New sanctions announced for aiding Syria and Iran
WASHINGTON — President Barack Obama moved to tighten sanctions on Syria and Iran on Monday by taking aim at those who provide their authoritarian governments with technology to track down dissidents for abuse, torture or death.
The measures underscored the role that computers, social media and cellphones have played in the recent political upheavals in the Middle East, not just in organizing resistance to entrenched leaders but also in helping security services crack down on protesters. The president’s action is meant to put on notice individuals and companies that provide the technology that enables human rights abuses.

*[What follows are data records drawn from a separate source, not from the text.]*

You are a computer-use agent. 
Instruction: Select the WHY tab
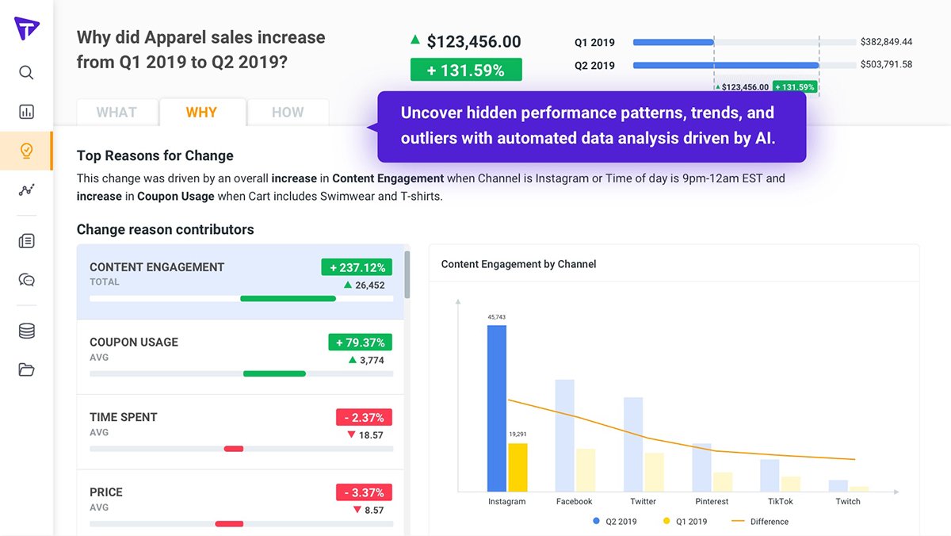point(202,112)
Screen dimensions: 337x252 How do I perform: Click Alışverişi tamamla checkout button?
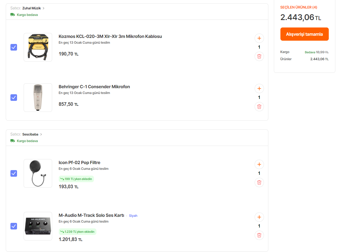[304, 34]
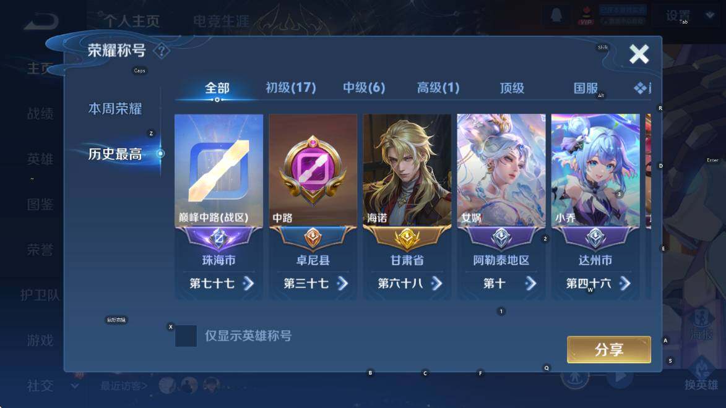
Task: Click the back arrow icon
Action: coord(41,21)
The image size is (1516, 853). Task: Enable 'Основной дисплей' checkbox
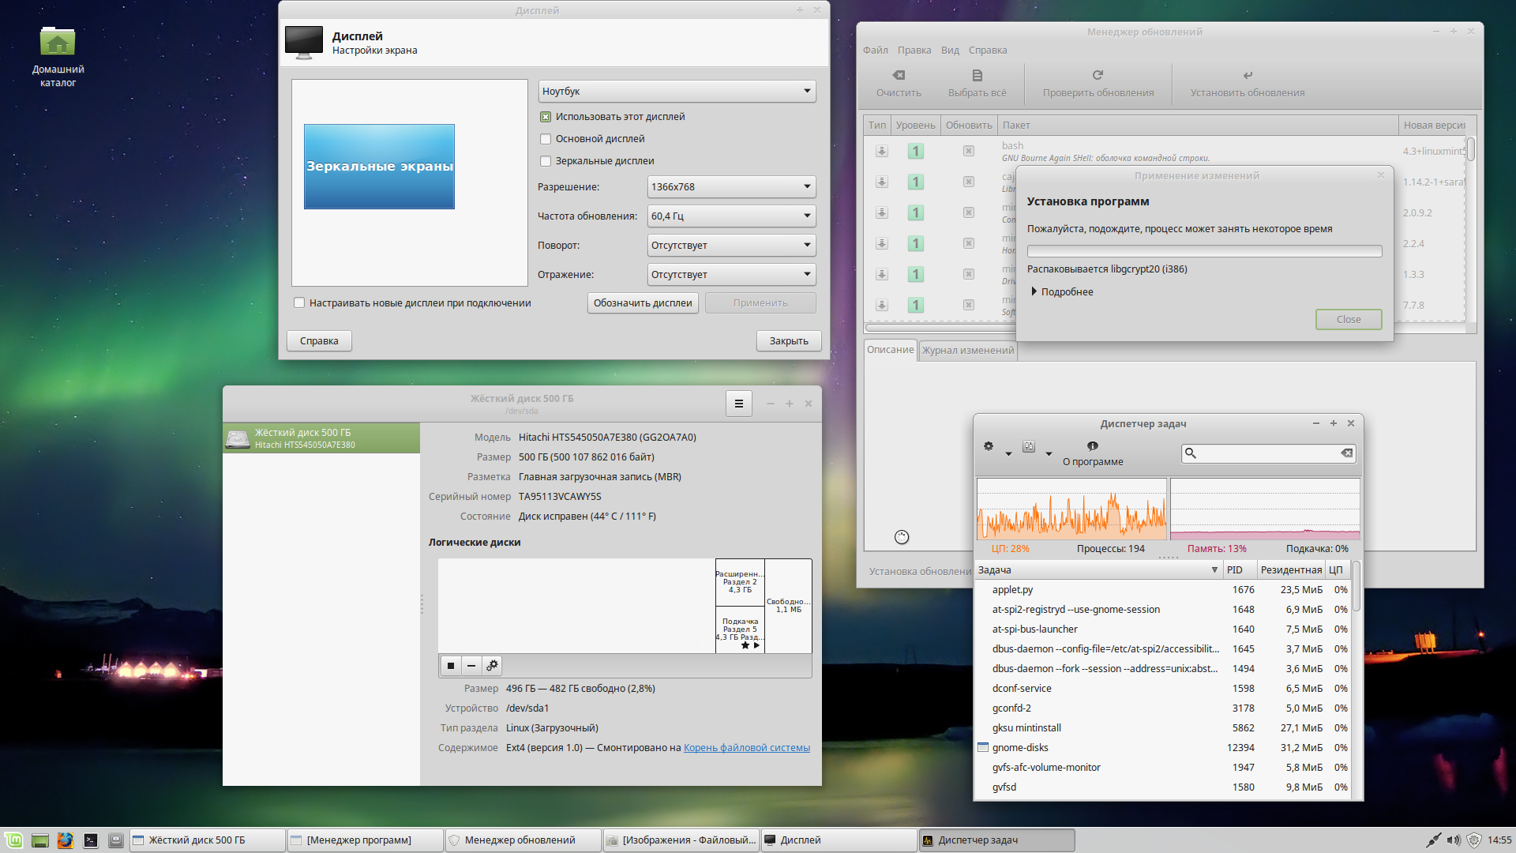(x=546, y=138)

The announcement came as Obama continues to search for a more effective response to the killings in Syria, where more than 9,000 people have died over the past year as the government of President Bashar Assad has tried to suppress a popular uprising. Critics have described Obama’s response as too passive and have called for more robust action to halt the violence.
Obama argued Monday that the focus on technology reflected an ever-widening set of actions that would eventually stop Assad.
“These technologies should be in place to empower citizens, not to repress them,” Obama said in a speech at the U.S. Holocaust Memorial Museum. “It’s one more step that we can take toward the day that we know will come, the end of the Assad regime that has brutalized the Syrian people.”
The new measures reflect the rapidly evolving nature of the political struggles in the Middle East.
“I’m sure countries like Sudan, Syria and others are watching closely what’s happening on Facebook,” said Michael Abramowitz, director of the Holocaust museum’s Committee on Conscience. “They don’t need to send plainclothes men to follow activists anymore. They can follow them online.”
Obama made the announcement at the emotionally symbolic museum after touring the exhibits alongside Elie Wiesel, the Holocaust survivor and Nobel Peace Prize laureate. Wiesel, invoking the Holocaust, used the occasion to implore Obama to stand against Assad and President Mahmoud Ahmadinejad of Iran.
“Have we learned anything from it?” Wiesel said. “If so, how is that Assad is still in power? How is it that the No. 1 Holocaust denier Ahmadinejad is still a president?”
Obama, who has been criticized over his Israel policy, presented himself as a staunch defender of the Jewish state and vowed to counter the threat to it posed by Iran.
“The United States will do everything in our power to prevent Iran from getting a nuclear weapon,” he said.
The executive orders, which Obama signed Sunday and were first reported by The Washington Post, authorize financial and travel restrictions against those who aid the Syrian and Iranian governments in using technology to hunt down their own citizens.